23.11.04

Anos 80 - O Resgate

Qualquer um percebe que virou febre, de uns anos pra cá, o revival (forçado ou não) da moda, música, gírias e comportamentos em geral dos anos 80. É um tal de escutar Trem da Alegria, reverenciar o Chaves, cantarolar as músicas da Xuxa e do Serginho Mallandro, lembrar do Fofão, dos Thundercats e por aí vai (vide comunidades do Orkut e baladas como a Trash 80's).

Alguns dizem ser fruto de um suposto surto de decadência criativa. Outros, alegam resgate genuíno de coisas boas vividas naquela década. Vou arriscar uma tese diferente.

Perceba: esse resgate é levantado por pessoas que foram crianças nos anos 80, que ficaram adolescentes nos anos 90 e agora, em 2004, passam pela trágica crise transitória da fase infanto-juvenil para a vida adulta.

É conhecido da psicologia o retorno ao estado infantil, à "felicidade" dos tempos de infância, à proteção familiar e coisa e tal em momentos de severa crise e conflito interno. É como se fosse um meio de defesa, um casulo onde a pessoa se sente protegida e amparada dos males do mundo (pesado isso, não?). Ataulfo Alves já chorou essas pitangas em música: "Eu daria tudo que tivesse/ pra voltar aos dias de criança/ Eu não sei pra que que a gente cresce/ se não sai da gente essa lembrança". Curioso que Kurt Cobain também já expressou o mesmo (de modo muito mais, digamos, visceral): "Throw down your umbilical noose/so i can climb right back".

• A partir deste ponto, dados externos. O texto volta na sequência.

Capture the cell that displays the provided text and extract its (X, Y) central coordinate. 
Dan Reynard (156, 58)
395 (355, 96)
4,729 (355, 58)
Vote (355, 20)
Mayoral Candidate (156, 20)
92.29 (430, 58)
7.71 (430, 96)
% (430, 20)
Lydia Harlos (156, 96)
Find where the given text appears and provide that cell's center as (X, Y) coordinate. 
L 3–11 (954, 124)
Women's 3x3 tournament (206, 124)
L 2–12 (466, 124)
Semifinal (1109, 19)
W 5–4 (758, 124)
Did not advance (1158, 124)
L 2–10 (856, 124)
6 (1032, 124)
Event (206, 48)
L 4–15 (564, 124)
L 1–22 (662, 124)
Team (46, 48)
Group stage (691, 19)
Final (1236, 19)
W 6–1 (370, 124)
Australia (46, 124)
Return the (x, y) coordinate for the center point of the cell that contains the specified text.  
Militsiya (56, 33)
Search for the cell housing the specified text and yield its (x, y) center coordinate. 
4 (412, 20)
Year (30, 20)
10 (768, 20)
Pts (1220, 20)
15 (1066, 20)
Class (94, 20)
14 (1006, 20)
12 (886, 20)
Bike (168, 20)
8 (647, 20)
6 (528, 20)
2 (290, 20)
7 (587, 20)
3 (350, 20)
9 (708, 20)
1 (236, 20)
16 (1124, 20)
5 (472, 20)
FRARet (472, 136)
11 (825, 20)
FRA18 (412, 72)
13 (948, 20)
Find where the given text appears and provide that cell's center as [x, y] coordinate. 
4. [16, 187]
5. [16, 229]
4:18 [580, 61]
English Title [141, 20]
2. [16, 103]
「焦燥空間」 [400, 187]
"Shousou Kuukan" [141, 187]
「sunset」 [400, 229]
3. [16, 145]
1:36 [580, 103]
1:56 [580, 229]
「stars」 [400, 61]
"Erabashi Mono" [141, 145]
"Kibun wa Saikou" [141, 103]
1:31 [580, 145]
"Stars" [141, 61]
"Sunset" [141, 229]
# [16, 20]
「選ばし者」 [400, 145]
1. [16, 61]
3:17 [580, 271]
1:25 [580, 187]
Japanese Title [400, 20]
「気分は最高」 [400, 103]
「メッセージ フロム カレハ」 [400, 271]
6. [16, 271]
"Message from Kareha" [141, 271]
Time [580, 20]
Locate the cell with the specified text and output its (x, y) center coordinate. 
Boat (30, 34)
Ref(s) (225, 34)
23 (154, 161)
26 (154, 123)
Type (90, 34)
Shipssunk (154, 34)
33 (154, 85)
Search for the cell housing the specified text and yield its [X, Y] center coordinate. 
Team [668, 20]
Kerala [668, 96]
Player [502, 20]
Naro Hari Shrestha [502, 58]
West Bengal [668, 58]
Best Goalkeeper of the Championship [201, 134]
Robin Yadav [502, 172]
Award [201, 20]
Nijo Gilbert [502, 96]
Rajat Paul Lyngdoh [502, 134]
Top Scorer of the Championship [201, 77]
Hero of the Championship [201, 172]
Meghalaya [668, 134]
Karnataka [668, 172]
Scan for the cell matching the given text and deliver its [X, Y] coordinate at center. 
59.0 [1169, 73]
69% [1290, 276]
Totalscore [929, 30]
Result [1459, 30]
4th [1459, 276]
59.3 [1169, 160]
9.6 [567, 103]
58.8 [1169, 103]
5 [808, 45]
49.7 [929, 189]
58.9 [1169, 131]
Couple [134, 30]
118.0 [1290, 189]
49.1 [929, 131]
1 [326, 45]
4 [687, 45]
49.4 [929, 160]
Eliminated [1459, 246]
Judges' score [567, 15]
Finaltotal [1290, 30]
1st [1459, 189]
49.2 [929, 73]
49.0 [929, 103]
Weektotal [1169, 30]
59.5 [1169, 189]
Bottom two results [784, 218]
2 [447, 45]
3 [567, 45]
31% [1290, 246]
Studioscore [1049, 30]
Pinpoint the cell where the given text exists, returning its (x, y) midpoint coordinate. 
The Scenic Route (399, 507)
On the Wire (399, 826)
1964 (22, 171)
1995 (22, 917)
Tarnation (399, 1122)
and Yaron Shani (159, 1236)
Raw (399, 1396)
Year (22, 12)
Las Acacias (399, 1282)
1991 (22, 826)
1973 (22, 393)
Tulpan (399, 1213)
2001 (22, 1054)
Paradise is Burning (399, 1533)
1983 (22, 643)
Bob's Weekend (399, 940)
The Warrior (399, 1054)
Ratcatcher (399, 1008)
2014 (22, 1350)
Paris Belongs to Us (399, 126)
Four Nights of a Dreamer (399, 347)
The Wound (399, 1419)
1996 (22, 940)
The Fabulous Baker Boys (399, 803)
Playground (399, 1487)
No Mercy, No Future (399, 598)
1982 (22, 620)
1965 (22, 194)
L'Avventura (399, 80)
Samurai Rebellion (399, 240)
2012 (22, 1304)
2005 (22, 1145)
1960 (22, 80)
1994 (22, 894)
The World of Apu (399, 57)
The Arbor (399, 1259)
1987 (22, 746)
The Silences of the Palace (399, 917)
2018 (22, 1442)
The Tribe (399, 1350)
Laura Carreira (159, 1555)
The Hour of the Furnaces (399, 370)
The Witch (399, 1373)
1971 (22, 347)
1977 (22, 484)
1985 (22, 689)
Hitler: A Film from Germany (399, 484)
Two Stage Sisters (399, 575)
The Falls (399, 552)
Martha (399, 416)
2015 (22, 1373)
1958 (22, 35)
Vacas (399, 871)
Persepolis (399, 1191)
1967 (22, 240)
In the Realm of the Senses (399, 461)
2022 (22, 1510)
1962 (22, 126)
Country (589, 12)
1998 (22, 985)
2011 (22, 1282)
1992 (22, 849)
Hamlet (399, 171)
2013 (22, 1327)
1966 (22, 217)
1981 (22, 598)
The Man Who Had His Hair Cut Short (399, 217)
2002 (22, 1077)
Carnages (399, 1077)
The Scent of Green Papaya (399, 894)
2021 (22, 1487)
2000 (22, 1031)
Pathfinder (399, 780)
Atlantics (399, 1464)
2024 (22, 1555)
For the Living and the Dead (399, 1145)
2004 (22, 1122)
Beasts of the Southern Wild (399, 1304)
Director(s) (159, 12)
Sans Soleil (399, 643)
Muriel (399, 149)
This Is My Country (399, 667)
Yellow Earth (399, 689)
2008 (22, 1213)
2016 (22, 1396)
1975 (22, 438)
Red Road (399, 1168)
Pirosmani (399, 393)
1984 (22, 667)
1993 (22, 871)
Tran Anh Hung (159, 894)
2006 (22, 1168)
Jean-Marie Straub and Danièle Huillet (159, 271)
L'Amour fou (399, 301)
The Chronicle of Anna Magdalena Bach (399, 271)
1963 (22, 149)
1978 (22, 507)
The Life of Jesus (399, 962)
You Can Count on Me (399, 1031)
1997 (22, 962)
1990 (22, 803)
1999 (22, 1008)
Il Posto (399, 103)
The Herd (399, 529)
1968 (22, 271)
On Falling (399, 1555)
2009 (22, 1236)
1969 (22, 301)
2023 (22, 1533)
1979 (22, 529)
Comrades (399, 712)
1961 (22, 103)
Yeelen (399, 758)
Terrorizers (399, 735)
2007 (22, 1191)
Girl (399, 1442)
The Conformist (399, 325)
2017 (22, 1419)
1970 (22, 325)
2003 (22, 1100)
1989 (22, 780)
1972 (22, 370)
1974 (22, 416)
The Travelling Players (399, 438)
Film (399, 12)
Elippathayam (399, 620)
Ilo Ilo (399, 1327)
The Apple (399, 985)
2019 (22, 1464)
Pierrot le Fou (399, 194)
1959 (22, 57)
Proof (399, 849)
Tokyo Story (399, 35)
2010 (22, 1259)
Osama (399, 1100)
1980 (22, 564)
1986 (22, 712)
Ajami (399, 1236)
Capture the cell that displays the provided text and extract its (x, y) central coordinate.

Por outro lado, como já disse o mestre Goethe, há uma expressão genuína do infantil cujo sentido só se constitui em momento posterior à infância. Assim, não é de se admirar que essas coisas que a gente venerava na infância voltem a ter um sentido tão forte, após passado aquilo período de negação total da pré-adolescência e adolescência (seja sincero(a): você já vestiu uma camiseta do Iron Maiden ou do Sex Pistols e achou tudo ridículo, infantil e babaca).

Em outras palavras, junto com essa "necessidade" de volta à infância como forma de proteção, há um evidente movimento de negação da censura em relação aqueles gostos "peculiares" de criança que permaneceram negados, xingados e escondidos durante aqueles anos de auto-afirmação pela negação da infância, típicos da adolescência.

Dessa forma, um bando de coisa "trash" que você ouvia, assistia, comprava, comia, falava, vestia volta a ser legal, volta a ser fantástico, volta a ser "da hora", só pra usar uma gíria da época. E não só as coisas dos anos 80, mas as do começo dos 90 também.

Esse revival, então, não é um simples movimento oportunista ou um resgate forçado em virtude de crise criativa (pelo menos pra mim e, creio, pra maioria). Pelo contrário, é uma consequência natural do momento de vida em que se encontram os pobres coitados da geração 1980-1985 (pensa bem, quando você nasceu o Brasil ainda tava ditadura, o movimento hippie já era história, o comunismo já era lenda, os punks já tinham se vendido, a disco-music já tinha falido e o U2 tava começando!!!! Quanta merda!!!)

Então, foda-se quem tira sarro de você que gosta de Trem da Alegria, Balão Mágico, Ursinho Blau-Blau, Clube da Criança, Serginho Mallandro, Angélica, César Filho, Latino, Os Morenos, Copacabana Beat, Luan & Vanessa ("o seu nome eu escreviiii"), Angélica, Power Rangers, Jovens Guerreiros Tatuados de Beverly Hills, Mc Hammer ("can't touch this"), 4 Non Blondies, "Always" do Bon Jovi, a música do "Guarda-Costas" da Whitney Houston ("And iiiiiiiii"), Armação Ilimitada, Chaves, Chapolin, Cavalo de Fogo, Gato Felix, Atari 2.600, Fofão, a loira que saía do espelho, a boneca da Xuxa que tinha o diabo dentro.

Pelo menos, com esse texto, eu pude dar um guia de desculpas esfarrapadas que você pode usar quando te chamarem de tosco. Mas acreditem! É sério!